[Stored data entries]
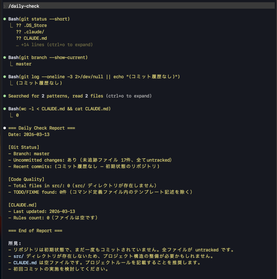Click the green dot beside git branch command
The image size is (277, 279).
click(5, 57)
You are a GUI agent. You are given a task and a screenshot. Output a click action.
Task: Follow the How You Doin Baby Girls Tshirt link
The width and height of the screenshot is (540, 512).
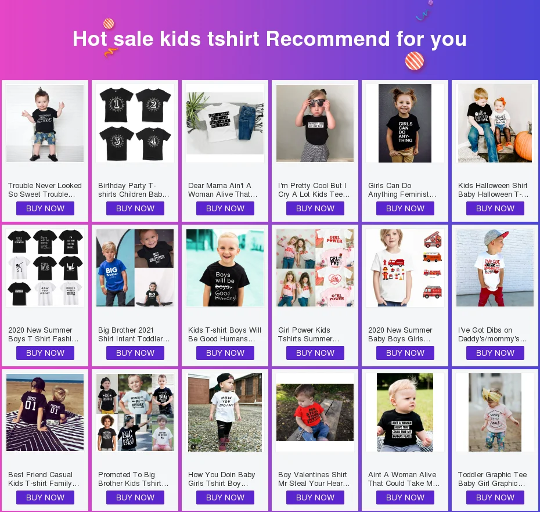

...

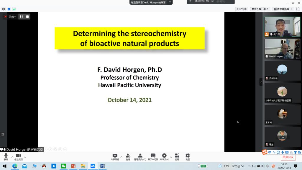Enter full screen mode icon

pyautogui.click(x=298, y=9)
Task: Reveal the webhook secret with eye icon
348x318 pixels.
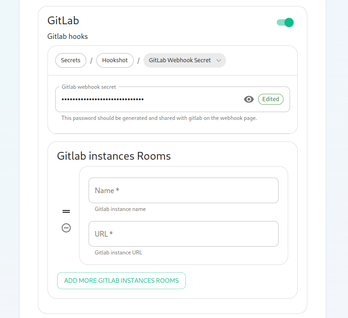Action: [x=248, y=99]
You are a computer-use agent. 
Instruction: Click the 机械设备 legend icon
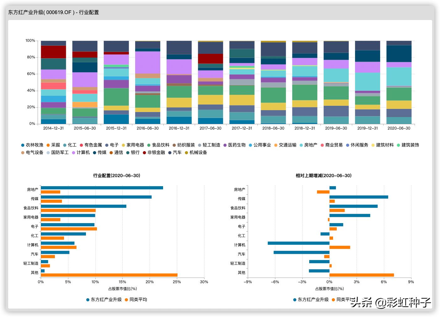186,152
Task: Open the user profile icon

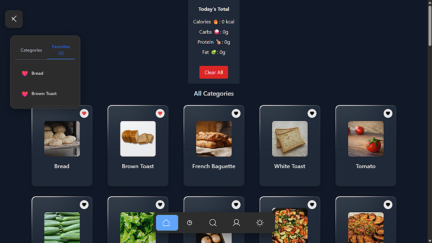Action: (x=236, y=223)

What is being asked:
Say only the number of lines of the data above in which the string "agent" occurs.

Solution to the problem:
2